Like I’ve said many times before, 3 star books are very hard to review. I’m my opinion, 3 star books aren’t life-altering, but they aren’t terrible either. I’m rating How To Walk Away 3.5 stars because I enjoyed many aspects of this book, but disliked many as well.
Margaret has what looks like the perfect life: she just landed her dream job, she is beautiful, and just said yes to the proposal from her equally perfect boyfriend, Chip. As an almost-graduated pilot, Chip proposed to Margaret in his airplane but minutes later, the plane crashed due to a malfunction caused by weather. Chip walked away without a mere scratch; Margaret walked away a paraplegic. After months in the hospital enduring occupational therapy, physical therapy, overcoming mental obstacles, and wondering why Chip has only visited twice, she learned she would never walk again. Margaret’s perfect life as she knew it is over and that’s a hard pill to swallow.
I enjoyed the storyline and reading the obstacles Margaret had to overcome. She was a very likable character and I was definitely rooting for her the whole time. She had such a positive outlook and sense of humor that she was easy to love, however the other characters were very easy not to like.

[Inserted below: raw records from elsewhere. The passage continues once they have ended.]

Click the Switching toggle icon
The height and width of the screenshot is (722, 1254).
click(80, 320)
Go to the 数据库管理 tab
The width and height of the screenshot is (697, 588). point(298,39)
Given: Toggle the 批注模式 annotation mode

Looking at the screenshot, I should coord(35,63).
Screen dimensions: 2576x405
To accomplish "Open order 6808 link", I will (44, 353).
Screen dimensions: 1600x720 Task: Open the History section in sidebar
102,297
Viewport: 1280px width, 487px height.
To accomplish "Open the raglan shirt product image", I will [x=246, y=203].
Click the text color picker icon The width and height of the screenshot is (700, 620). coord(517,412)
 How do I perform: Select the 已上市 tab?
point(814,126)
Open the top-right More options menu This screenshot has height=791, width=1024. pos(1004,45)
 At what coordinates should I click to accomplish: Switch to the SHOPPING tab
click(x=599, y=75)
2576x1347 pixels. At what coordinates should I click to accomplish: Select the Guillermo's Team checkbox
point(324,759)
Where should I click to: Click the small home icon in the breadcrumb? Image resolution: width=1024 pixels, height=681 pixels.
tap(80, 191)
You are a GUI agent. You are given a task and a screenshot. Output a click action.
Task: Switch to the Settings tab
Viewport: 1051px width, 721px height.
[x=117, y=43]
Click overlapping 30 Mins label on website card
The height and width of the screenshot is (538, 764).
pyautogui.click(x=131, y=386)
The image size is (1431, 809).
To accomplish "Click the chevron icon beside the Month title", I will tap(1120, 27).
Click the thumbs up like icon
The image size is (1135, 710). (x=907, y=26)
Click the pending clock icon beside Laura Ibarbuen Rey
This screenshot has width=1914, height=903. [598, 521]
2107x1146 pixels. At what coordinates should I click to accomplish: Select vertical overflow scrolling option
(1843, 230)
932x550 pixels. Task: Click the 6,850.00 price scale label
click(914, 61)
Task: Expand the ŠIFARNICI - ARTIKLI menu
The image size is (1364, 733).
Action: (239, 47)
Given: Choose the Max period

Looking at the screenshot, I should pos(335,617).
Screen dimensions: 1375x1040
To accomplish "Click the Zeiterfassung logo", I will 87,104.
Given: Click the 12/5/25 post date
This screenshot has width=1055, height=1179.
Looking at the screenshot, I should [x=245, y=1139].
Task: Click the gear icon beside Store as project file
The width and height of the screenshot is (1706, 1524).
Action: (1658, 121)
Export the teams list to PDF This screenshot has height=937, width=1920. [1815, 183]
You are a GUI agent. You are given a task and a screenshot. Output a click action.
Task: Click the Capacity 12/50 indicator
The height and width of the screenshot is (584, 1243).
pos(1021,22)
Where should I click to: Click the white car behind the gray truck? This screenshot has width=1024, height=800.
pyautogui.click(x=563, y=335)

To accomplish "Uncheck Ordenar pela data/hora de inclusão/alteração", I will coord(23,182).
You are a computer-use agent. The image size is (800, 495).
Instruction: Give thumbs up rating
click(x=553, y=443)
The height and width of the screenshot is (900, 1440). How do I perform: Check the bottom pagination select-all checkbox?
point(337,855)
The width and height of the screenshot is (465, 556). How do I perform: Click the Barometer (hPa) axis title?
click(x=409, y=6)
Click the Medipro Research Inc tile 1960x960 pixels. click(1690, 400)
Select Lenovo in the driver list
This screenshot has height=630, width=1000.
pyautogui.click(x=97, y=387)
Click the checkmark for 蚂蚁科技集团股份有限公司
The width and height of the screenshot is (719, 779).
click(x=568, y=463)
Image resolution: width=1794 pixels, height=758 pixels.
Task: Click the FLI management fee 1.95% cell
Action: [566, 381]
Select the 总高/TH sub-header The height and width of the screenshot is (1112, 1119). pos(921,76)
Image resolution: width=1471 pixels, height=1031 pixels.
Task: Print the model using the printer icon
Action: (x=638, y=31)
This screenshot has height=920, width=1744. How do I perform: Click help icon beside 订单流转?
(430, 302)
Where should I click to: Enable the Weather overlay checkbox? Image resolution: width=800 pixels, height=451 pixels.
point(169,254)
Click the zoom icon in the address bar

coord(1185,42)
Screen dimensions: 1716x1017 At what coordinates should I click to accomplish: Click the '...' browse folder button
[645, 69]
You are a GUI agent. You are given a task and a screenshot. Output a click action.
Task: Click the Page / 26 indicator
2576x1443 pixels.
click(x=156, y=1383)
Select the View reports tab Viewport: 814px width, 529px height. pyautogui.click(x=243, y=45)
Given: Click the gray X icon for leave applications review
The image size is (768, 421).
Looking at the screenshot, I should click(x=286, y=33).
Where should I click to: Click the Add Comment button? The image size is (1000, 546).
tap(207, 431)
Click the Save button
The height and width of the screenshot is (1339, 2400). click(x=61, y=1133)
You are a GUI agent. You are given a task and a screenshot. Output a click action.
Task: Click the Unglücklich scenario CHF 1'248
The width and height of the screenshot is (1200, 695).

Her mom bothered me SO MUCH; she was manipulative, passive aggressive, and selfish most of the book. She drove me nuts! Chip was not likeable for obvious reasons after breaking up with a paraplegic as a result from the plane HE crashed. Her dad is a nice guy, but doesn’t seem to be able to stand up to the mom and we don’t learn much about him. Her sister, Kitty, is estranged from the family, but eventually does come around and I do end up liking her relationship with Margaret.
The message of this book was enjoyable and relatable: life isn’t always a fairytale, but you have to roll with the punches and make the most out of the cards you are dealt. However, I don’t feel that the writing conveyed this as best as it should. The first half of the book moved together well, but the second half felt sporadic and some of the things that happened came out of the left field. The end was dramatic and a tad unrealistic; it also felt rushed. The best part of this book, in my opinion, was the Epilogue 10 years later that reminds us of the message of the book – life is hard and unfair; you will experience things that are unbearable and unthinkable, but you will get through it and you will come out on top, however that looks to you. I enjoyed How To Walk Away, but it probably isn’t a book that will stay with me for days, months, years later.